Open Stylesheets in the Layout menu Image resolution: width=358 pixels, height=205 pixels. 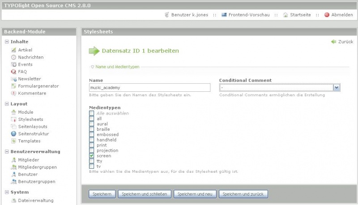point(30,120)
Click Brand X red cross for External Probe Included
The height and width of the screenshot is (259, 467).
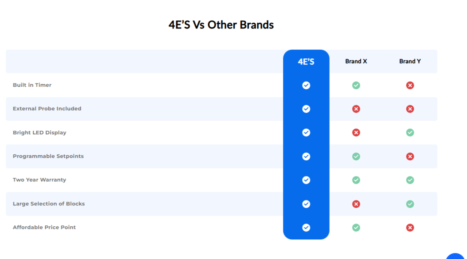(x=356, y=109)
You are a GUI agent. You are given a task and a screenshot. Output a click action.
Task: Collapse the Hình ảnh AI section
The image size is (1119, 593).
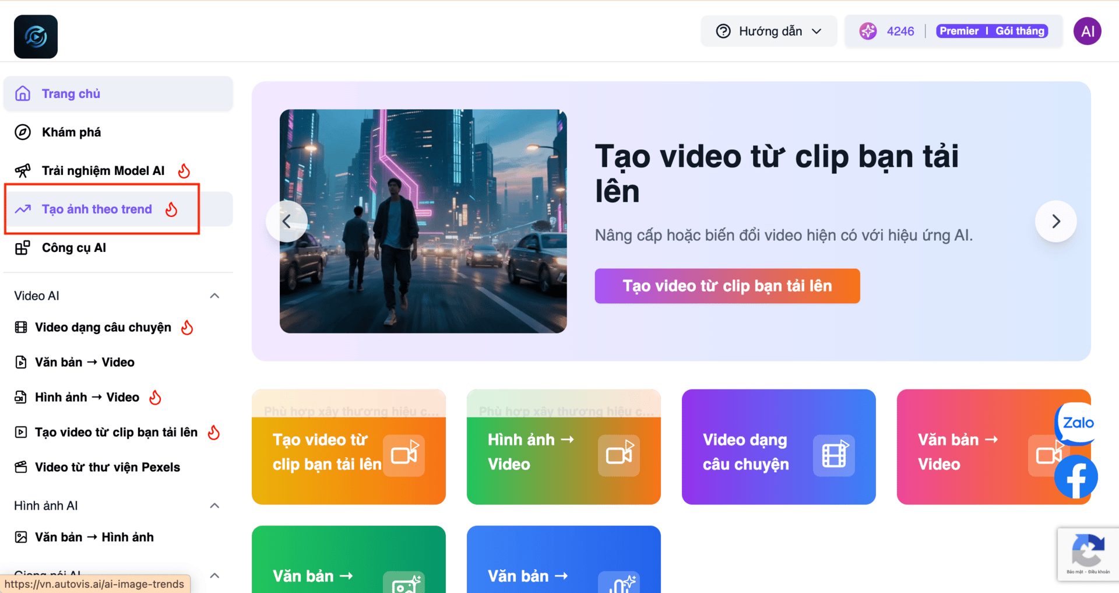214,506
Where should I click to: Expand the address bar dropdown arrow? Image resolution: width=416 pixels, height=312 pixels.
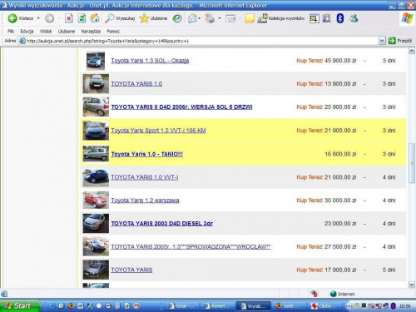[382, 41]
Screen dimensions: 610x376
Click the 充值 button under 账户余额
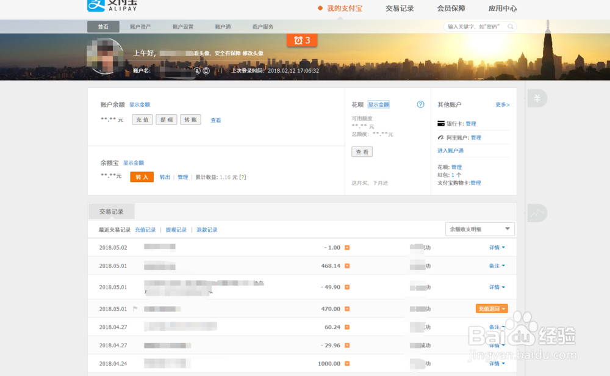coord(142,120)
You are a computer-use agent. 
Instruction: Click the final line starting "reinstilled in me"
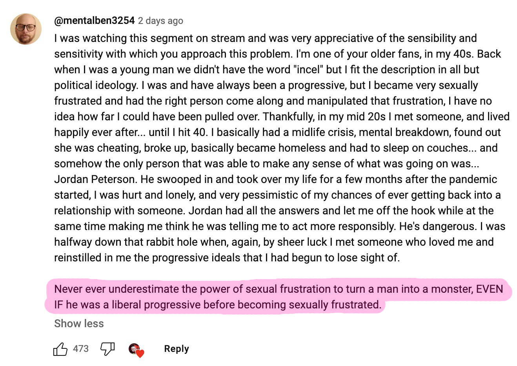point(227,258)
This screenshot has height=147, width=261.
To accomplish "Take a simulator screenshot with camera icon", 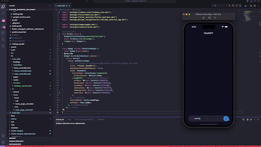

» Directions
Exclude the pictures, and output exactly the lines from the one with "The image size is (1119, 593)." through the last line of the records, both included.

» Response box
The image size is (1119, 593).
214,506
Where should I click to: Expand the address bar dropdown arrow? Image resolution: width=416 pixels, height=312 pixels.
[382, 41]
Screen dimensions: 610x376
Click the 充值 button under 账户余额
coord(142,120)
You are a computer-use agent. 
Instruction: Click the final line starting "reinstilled in me"
point(227,258)
This screenshot has height=147, width=261.
To accomplish "Take a simulator screenshot with camera icon", 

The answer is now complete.